Nella speranza di dare un buon contributo alla riflessione, la prof.ssa Pazè ha riportato alla nostra memoria alcune immagini che di recente hanno occupato con clamore la scena mediatica (quelle, per intenderci, delle bagnanti di fede musulmana coperte dal “burkini” a cui è stato inibito l’accesso su alcune spiagge francesi, quando non sono state letteralmente obbligate a scoprirsi, a seguito delle ordinanze di alcuni sindaci che si sono sentiti autorizzati a farlo in ottemperanza alle leggi impostate sul divieto di indossare il velo o altri simboli religiosi nelle scuole e il burka in qualsiasi spazio pubblico). Ordinanze che sono state successivamente invalidate da una sentenza della Corte costituzionale, in quanto considerate incompatibili con il principio di uguaglianza, e che però ci interrogano non solo su di una concezione alquanto paternalistica dell’emancipazione delle donne che diventa costrittiva nei confronti delle donne stesse, ma più in generale sulla difficoltà che tutti i paesi occidentali rivelano nel gestire le diversità culturali.

Un problema che può sembrare di stretta attualità ma che in effetti attraversa tutta la storia, a partire da quella democrazia ateniese da cui facciamo discendere il lungo filo che porta alle nostre moderne democrazie, e in cui già risultava evidente  una modalità di rapporto con gli stranieri che andava dalla paura degli elementi corruttivi che essi potevano portare con sé (il brano che la professoressa ha scelto, tratto dall’ultimo scritto platonico,  “Le leggi” ,  è risultato in questo senso molto eloquente…) al desiderio e al coraggio sereno del confronto, come si configurano invece nel discorso del Pericle  tucidideo, o ancora alla curiosità dell’Altro, dei suoi diversi costumi e saperi, che trova in Erodoto e nelle sue storie uno dei suoi  maggiori interpreti.

E’ dunque una sfida non del tutto nuova, quella che affrontiamo oggi e che è andata declinandosi secondo due opposti modelli: quello che viene definito “assimilazionista”, per cui si richiede a chi è straniero in mezzo a noi di uniformarsi totalmente alle nostre leggi e ai nostri costumi  – il modello francese, per intenderci - e quello che viene definito “multiculturale”, adottato prevalentemente nei paesi anglosassoni, in cui si cerca invece di lasciare spazio, entro alcuni limiti, agli aspetti culturali che ne costituiscono il retaggio.

Nella sua riflessione la professoressa Pazè, più che entrare nel dettaglio sulle modalità proprie di ciascuno di questi modelli, ha preferito fare alcuni chiarimenti sul termine–concetto di multiculturalismo, che è entrato nel dibattito giuridico e filosofico e nel discorso pubblico intorno agli anni sessanta negli Stati Uniti in opposizione alla filosofia del cosiddetto “melting pot” (l’idea assimilazionista  di un grande crogiuolo in cui tutte le culture che entravano nel paese potessero fondersi)); un indirizzo di pensiero in cui autori come Charles Taylor, Will Kymlicka e  altri a cui si può conferire genericamente l’etichetta di “comunitaristi”, pur con posizioni diverse, rivendicavano il diritto delle varie comunità di conservare il proprio patrimonio culturale,  richiedendo l’integrazione nel sistema giuridico dei cosiddetti diritti collettivi o particolaristici.



2 -  I tre “passi” del multiculturalismo:

elementi caratterizzanti e  contraddizioni interne



La prof.
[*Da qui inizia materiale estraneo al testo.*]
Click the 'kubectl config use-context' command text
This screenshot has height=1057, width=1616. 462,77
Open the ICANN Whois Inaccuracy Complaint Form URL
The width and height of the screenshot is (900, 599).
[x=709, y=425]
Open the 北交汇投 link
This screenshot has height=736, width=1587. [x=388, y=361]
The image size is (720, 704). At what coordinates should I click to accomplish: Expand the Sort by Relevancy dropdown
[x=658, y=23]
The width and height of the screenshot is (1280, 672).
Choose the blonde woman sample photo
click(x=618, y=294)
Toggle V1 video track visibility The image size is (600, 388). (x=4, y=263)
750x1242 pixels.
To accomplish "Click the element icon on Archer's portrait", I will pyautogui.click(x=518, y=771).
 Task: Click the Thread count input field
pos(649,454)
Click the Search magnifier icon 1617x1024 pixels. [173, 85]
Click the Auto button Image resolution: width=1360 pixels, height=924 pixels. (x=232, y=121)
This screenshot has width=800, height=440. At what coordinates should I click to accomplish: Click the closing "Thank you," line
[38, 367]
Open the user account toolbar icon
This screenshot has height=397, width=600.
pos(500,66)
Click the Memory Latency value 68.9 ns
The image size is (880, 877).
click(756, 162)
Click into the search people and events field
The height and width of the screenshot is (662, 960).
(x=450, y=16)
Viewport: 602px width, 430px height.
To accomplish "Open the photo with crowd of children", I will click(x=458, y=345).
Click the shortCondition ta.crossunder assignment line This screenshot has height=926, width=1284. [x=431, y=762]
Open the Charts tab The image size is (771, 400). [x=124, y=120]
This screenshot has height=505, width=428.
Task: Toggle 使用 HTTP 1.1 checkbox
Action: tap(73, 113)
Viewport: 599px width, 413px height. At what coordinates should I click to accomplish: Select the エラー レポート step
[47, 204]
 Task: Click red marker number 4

Pazè prende dunque in esame, osservandoli per così dire controluce, alcuni passaggi concettuali del multiculturalismo, che parte in generale col sottolineare un dato di realtà  in apparenza  meramente descrittivo - la presa d’atto che il mondo così come lo conosciamo da sempre è suddiviso in gruppi e comunità distinte, ciascuna delle quali ha elaborato nel tempo dei particolari codici culturali - per arrivare con un secondo passaggio argomentativo ad un esplicito giudizio di valore, in quanto si afferma che questa diversità culturale va tutelata e conservata, essendo funzionale all’ecologia del mondo stesso. Da qui alla richiesta politica di riconoscimento il passo è breve e porta alla richiesta di affiancare, ai diritti già previsti dagli attuali codici giuridici, dei nuovi diritti culturali collettivi per i gruppi minoritari.

Tre “passi” che naturalmente sono stati espressi in modi più o meno radicali e che richiedono, secondo la prof.ssa Pazè, un’analisi attenta, per renderne evidenti alcune contraddizioni interne.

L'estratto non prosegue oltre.